On May 25, 2011, the U.S. Food and Drug Administration (FDA) released a new draft guidance entitled Guidance for Clinical Investigators, Industry, and FDA Staff: Financial Disclosure by Clinical Investigators (Draft Guidance). Comments regarding this Draft Guidance are due to the FDA no later than July 25, 2011.

Though the Draft Guidance is not the final statement of the FDA’s position on this topic, it provides an opportunity for the pharmaceutical and device industry, health care providers and institutions to evaluate their current conflict of interest programs and consider modifications to align their programs with these new anticipated standards.
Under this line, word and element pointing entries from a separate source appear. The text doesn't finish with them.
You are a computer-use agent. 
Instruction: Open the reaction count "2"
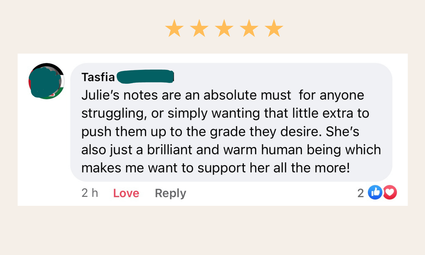coord(361,193)
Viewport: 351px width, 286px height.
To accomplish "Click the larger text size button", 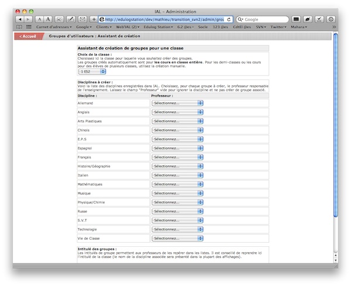I will coord(49,19).
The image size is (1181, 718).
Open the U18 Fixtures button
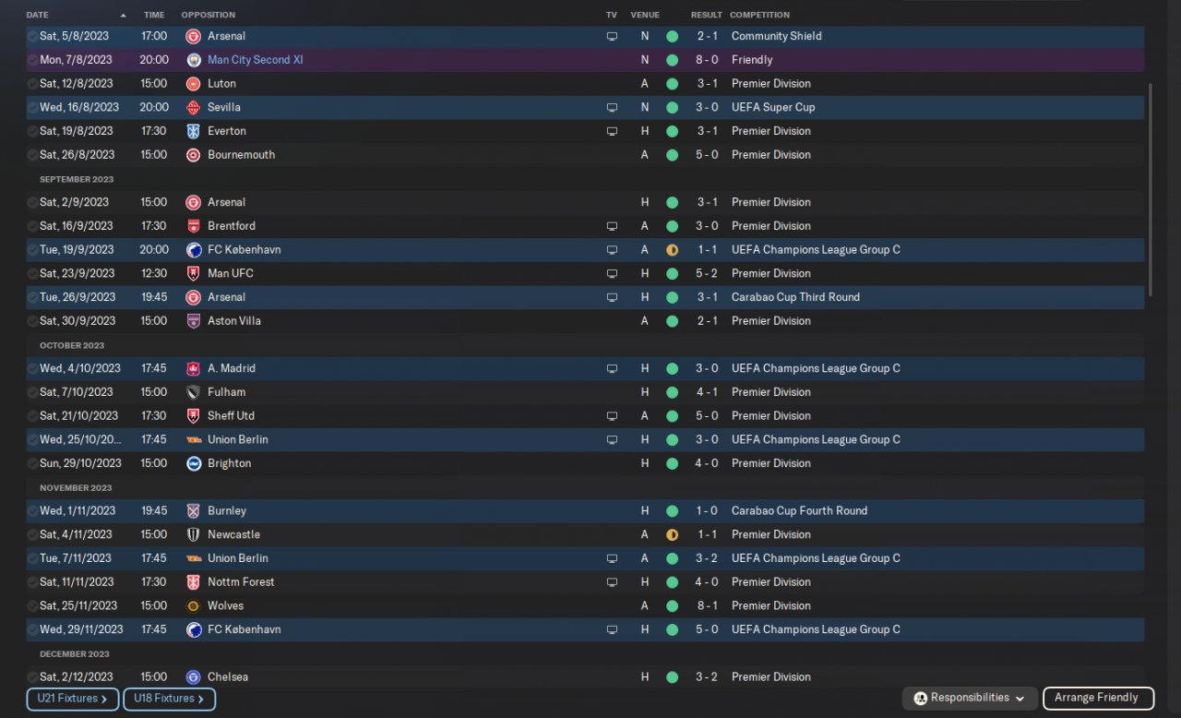tap(169, 700)
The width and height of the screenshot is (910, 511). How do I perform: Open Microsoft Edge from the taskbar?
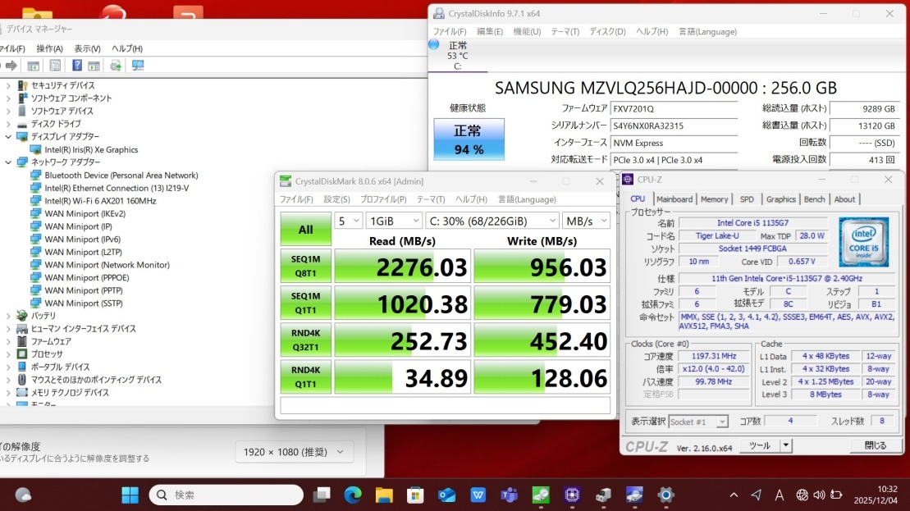(353, 495)
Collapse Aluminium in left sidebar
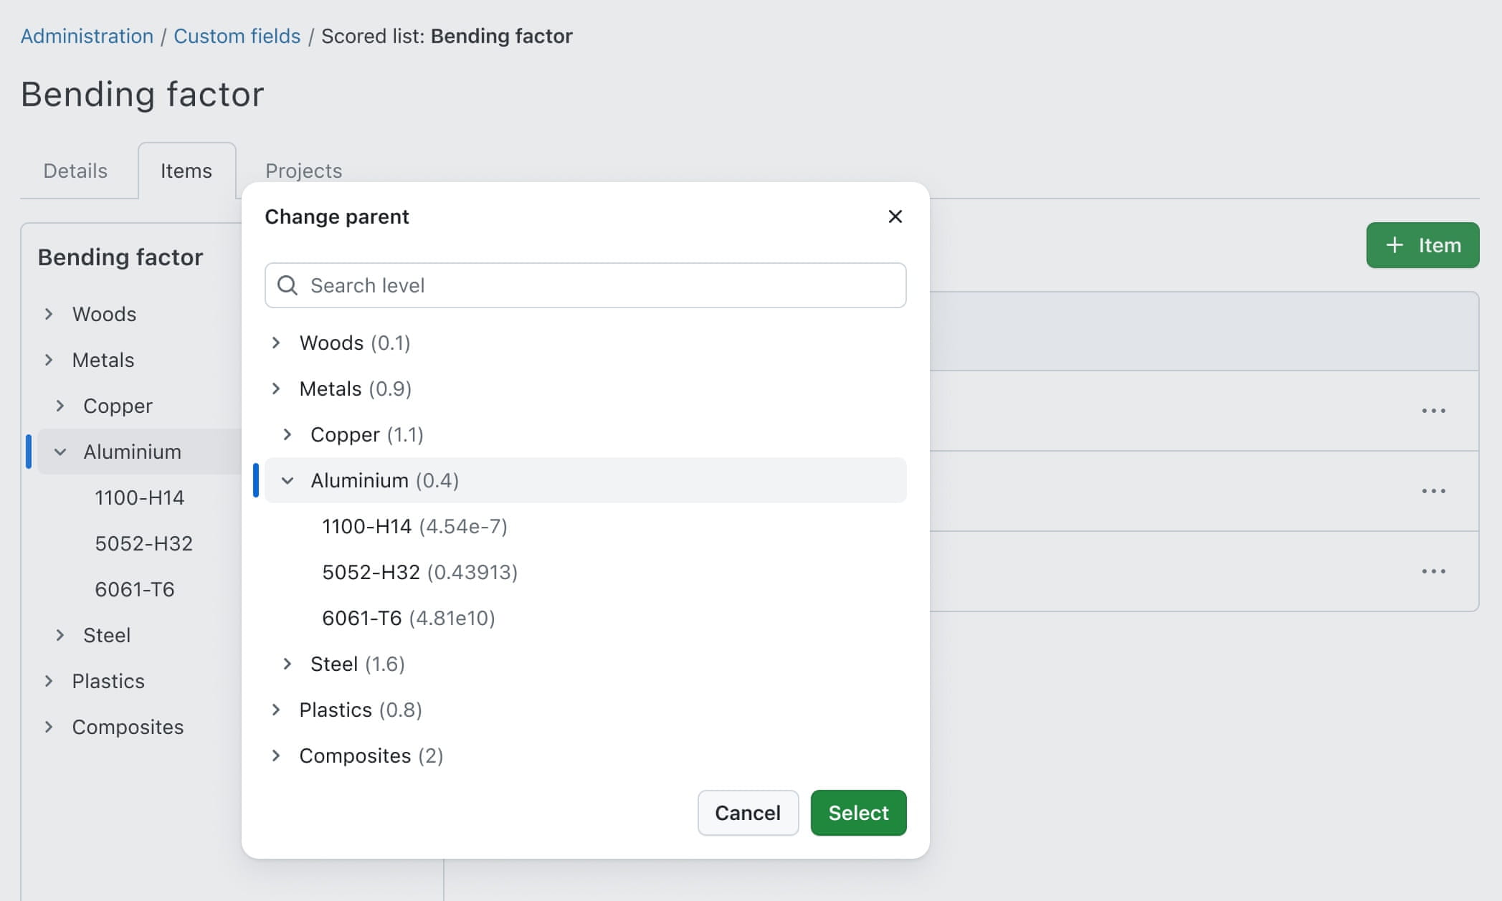1502x901 pixels. click(x=60, y=452)
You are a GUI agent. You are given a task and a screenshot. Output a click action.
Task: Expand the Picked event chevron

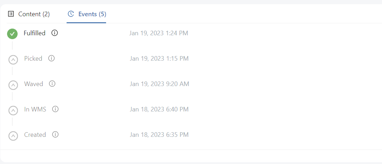point(13,60)
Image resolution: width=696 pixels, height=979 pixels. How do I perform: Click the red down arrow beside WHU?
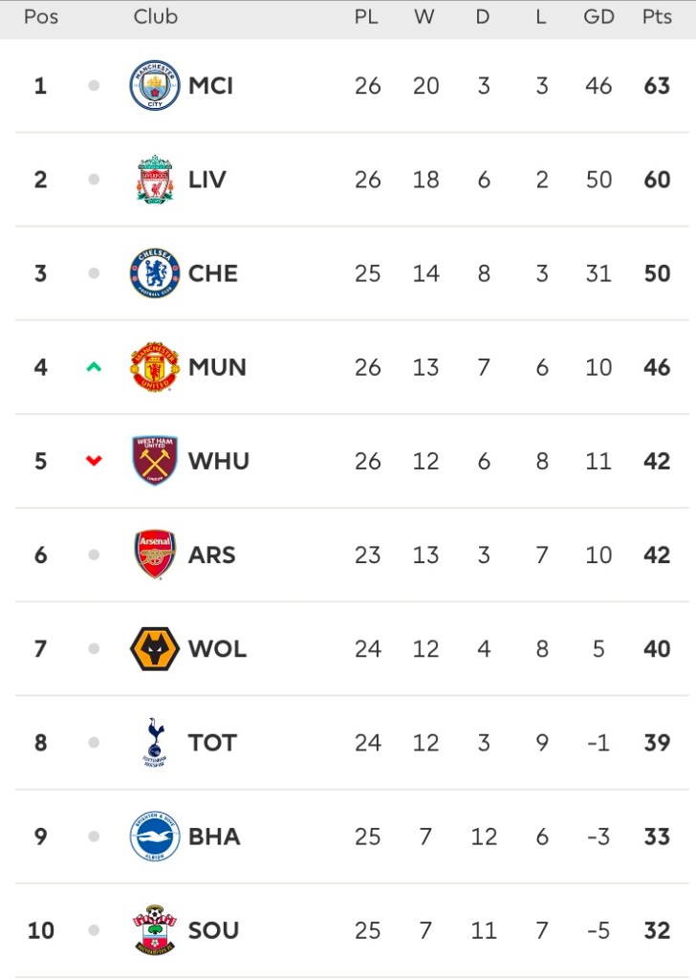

The Draft Guidance would revise and replace the FDA’s 2001 publication, Guidance for Industry: Financial Disclosure by Clinical Investigators (the 2001 Guidance). The issuance of the Draft Guidance by the FDA suggests that the agency will be scrutinizing more closely investigator and institutional compliance in the management of conflicts of interest. In addition, the Draft Guidance clearly anticipates that investigators, institutions and industry will take meaningful and coordinated steps to implement the FDA’s regulations, and such compliance may require a substantive, thorough and deliberative process that exceeds the simple administrative exercise of collecting forms.